On Dec 10, 2007 9:40 AM, Laurence Horn <laurence.horn at yale.edu> wrote:
> At 9:16 AM -0500 12/10/07, Dennis R. Preston wrote:
> >I think 'renege' came into English in the 16th Cent., and it might
> >have been subject to the sporadic raising of /e/ (BET) to /I/ (BIT)
> >that was common in Late Middle English (and has, in fact, continued).

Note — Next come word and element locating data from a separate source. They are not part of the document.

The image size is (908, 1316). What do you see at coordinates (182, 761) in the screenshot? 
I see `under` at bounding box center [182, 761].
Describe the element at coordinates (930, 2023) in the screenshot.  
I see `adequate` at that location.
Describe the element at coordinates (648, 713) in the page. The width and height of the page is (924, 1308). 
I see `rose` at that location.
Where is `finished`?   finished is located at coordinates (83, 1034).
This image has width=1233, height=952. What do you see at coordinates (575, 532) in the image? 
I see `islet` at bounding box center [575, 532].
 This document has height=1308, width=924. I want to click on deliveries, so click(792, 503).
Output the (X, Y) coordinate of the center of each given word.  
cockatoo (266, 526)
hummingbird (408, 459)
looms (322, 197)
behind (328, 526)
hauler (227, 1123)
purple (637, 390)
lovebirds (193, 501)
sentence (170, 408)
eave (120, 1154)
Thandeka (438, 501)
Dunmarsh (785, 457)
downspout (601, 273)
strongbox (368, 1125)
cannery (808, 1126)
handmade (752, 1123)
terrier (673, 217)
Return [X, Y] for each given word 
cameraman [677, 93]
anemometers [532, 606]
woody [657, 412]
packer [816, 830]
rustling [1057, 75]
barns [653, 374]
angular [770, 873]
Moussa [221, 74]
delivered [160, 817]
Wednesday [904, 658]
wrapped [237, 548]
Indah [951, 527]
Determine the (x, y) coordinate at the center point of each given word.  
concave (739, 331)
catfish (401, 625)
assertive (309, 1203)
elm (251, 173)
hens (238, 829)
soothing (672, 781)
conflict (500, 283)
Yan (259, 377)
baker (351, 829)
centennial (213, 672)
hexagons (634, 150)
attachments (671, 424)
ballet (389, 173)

> >Such pronunciations as /yIs/ (yes) and /yist at rdI/ were common
> >(standard) in older varieties of Brit. Eng. and certainly not unknown
> >on this side of the pond
> Besides the vowel height issue, I suspect Charlie was also puzzled,
> as I always have been, about why /nEg/ or /nIg/ would have been
> represented by <-ege> with that final vowel, which is usually (but
> not here) symptomatic of velar softening.  Are there other cases of
> <-ege> with a velar stop?

I don't know of any, but I think "renege" is a special case because it
was originally spelled "renegue" (or "reneague") and lost the "u"
along the way. Other alternate spellings like "reneg" or "renig" make
a bit more sense orthotactically speaking.